* Source material *
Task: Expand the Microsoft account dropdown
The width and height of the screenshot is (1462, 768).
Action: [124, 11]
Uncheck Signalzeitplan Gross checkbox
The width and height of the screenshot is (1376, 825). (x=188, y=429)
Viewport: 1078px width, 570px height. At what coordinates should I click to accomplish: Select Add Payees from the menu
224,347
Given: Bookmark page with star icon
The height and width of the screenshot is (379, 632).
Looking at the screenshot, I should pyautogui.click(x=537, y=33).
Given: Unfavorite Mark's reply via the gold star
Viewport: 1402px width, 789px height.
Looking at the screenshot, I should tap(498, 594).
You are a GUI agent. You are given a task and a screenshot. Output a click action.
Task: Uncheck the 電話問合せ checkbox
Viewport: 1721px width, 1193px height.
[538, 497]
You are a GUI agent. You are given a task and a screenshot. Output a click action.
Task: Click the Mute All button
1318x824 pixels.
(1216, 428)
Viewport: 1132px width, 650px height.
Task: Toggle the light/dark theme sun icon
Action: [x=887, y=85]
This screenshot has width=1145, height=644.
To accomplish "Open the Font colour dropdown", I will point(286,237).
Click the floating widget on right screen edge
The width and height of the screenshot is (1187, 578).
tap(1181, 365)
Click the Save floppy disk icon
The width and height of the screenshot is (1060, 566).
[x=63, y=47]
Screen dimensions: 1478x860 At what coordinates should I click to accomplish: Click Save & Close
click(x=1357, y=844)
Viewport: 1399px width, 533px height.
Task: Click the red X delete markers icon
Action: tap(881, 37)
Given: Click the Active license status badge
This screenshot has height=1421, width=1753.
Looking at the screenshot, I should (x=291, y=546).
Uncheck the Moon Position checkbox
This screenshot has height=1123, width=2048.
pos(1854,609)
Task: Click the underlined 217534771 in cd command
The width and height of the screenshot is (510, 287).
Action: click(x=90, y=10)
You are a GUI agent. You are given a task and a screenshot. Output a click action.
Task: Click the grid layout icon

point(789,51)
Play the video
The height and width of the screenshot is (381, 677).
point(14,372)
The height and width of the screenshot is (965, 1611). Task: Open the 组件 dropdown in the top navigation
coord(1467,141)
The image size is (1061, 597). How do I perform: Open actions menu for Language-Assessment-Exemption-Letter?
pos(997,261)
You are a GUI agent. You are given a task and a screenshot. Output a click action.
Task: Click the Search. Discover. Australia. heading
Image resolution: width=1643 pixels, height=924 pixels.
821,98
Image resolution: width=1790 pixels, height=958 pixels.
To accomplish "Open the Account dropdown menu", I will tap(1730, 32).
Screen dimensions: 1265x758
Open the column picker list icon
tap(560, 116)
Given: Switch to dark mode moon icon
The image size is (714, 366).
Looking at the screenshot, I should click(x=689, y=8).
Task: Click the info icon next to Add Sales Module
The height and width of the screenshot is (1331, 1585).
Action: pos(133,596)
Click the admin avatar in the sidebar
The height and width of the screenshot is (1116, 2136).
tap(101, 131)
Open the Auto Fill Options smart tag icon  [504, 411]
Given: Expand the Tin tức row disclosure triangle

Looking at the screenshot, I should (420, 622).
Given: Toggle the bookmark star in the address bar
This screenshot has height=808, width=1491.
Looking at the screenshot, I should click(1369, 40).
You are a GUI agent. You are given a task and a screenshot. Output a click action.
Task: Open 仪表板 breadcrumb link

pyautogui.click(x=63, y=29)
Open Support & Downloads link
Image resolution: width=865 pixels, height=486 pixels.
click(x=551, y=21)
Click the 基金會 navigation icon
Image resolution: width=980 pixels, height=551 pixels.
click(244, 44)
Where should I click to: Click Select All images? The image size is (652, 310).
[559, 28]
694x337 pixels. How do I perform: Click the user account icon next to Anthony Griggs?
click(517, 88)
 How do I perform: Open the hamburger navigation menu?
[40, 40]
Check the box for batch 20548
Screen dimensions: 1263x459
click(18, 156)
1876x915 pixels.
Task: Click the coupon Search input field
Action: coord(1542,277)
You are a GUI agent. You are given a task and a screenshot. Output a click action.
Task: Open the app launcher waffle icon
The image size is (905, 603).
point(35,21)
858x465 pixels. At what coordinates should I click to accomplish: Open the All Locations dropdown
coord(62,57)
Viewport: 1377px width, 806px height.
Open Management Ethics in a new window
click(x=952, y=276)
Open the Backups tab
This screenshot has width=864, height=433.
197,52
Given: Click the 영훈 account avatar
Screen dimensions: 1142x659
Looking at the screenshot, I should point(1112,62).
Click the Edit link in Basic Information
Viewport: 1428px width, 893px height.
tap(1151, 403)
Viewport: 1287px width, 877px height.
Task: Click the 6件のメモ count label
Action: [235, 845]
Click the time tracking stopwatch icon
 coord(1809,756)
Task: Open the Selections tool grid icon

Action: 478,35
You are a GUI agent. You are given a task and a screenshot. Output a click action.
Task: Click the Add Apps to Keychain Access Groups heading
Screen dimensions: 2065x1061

* What to work on *
A verbatim transcription is required of the lines from the one with "Open Management Ethics in a new window" through the final line of the entries above, and of nothing else.

* Solution to this problem *
Open Management Ethics in a new window
click(x=952, y=276)
Open the Backups tab
This screenshot has width=864, height=433.
197,52
Given: Click the 영훈 account avatar
Screen dimensions: 1142x659
Looking at the screenshot, I should point(1112,62).
Click the Edit link in Basic Information
Viewport: 1428px width, 893px height.
tap(1151, 403)
Viewport: 1287px width, 877px height.
Task: Click the 6件のメモ count label
Action: [235, 845]
Click the time tracking stopwatch icon
 coord(1809,756)
Task: Open the Selections tool grid icon

Action: 478,35
You are a GUI agent. You are given a task and a screenshot. Output a click action.
Task: Click the Add Apps to Keychain Access Groups heading
Screen dimensions: 2065x1061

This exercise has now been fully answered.